Cela demande beaucoup de courage d’affronter nos émotions perturbatrices et notre comportement destructeur et de ne pas se satisfaire de les avoir mis sous contrôle limité ; nous devons réellement persévérer et aller plus en profondeur. Le mot sanskrit pour persévérance, « virya », est relié à « vira » qui veut dire « héros ». Il est aussi apparenté au mot français « viril », vous savez : « la force virile masculine ». Fondamentalement, cela requiert un courage héroïque de persévérer et de ne pas laisser tomber. Donc, n’abandonnez pas ! Simplement parce que les choses se passent bien ne veut pas dire qu’une personne ne surgira pas dans notre vie pour nous défier à nouveau. Si elle vient, accueillez-la.

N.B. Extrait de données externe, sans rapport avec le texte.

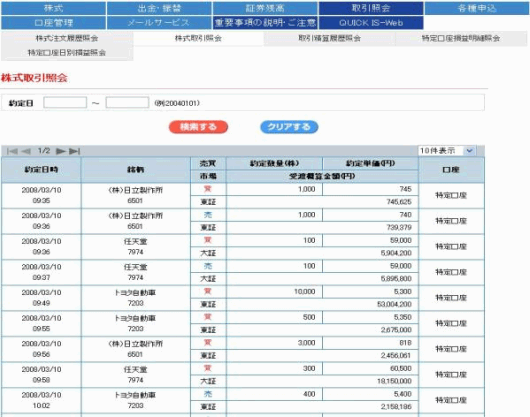
Task: Open the 株式 main menu tab
Action: tap(53, 8)
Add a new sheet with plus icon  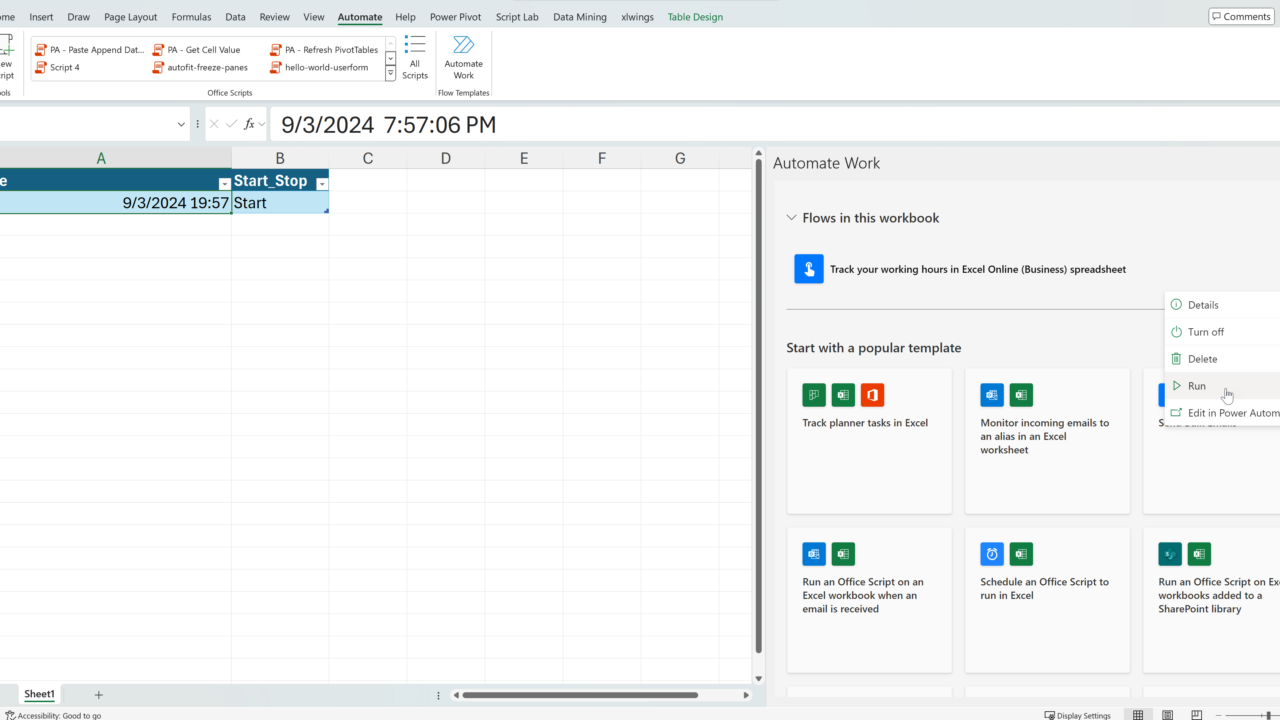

J’ai une question au sujet du soutra et du tantra. Le soutra est la voie des causes et le tantra est la voie des résultats. D’après un point de vue, il est possible d’atteindre l’illumination grâce à la pratique du soutra, ce qui prend trois éons incalculables. Mais en même temps, dans l’œuvre de Lama Tsongkhapa, il est dit qu’en pratiquant le tantra, il est possible de réaliser l’illumination en trois ans et trois cycles de la lune, et que sans le tantra il est impossible de réaliser l’illumination. Comment devons-nous comprendre cela ?

En vérité, dans le bouddhisme, c’est une question, je dois dire, de sectarisme interne. Chaque système philosophique dira : « Grâce à notre compréhension, vous atteindrez la libération », ou : « Grâce à notre compréhension, vous atteindrez l’illumination ». Puis, le système philosophique suivant déclarera qu’il est plus profond – non pas fondé sur des statistiques mais fondé sur l’idée que « ceci est plus profond ». Il dira donc : « En fait, vous pouvez vraiment faire le chemin avec le système précédent, c’est une étape sur la voie, mais pour aller plus loin et plus profond, vous avez besoin de ceci », voulant dire par là que vous avez besoin de leur compréhension. Dans le bouddhisme nous avons ces systèmes philosophiques, et même dans les systèmes du Mahayana, nous avons les soutras et les tantras. Et dans le tantra, nous avons différentes classes de tantra et, dans les systèmes du Mahayana, tout le monde proclame qu’on peut réaliser l’illumination grâce à leur « niveau de compréhension », c’est pourquoi je qualifie un peu cela de sectarisme interne.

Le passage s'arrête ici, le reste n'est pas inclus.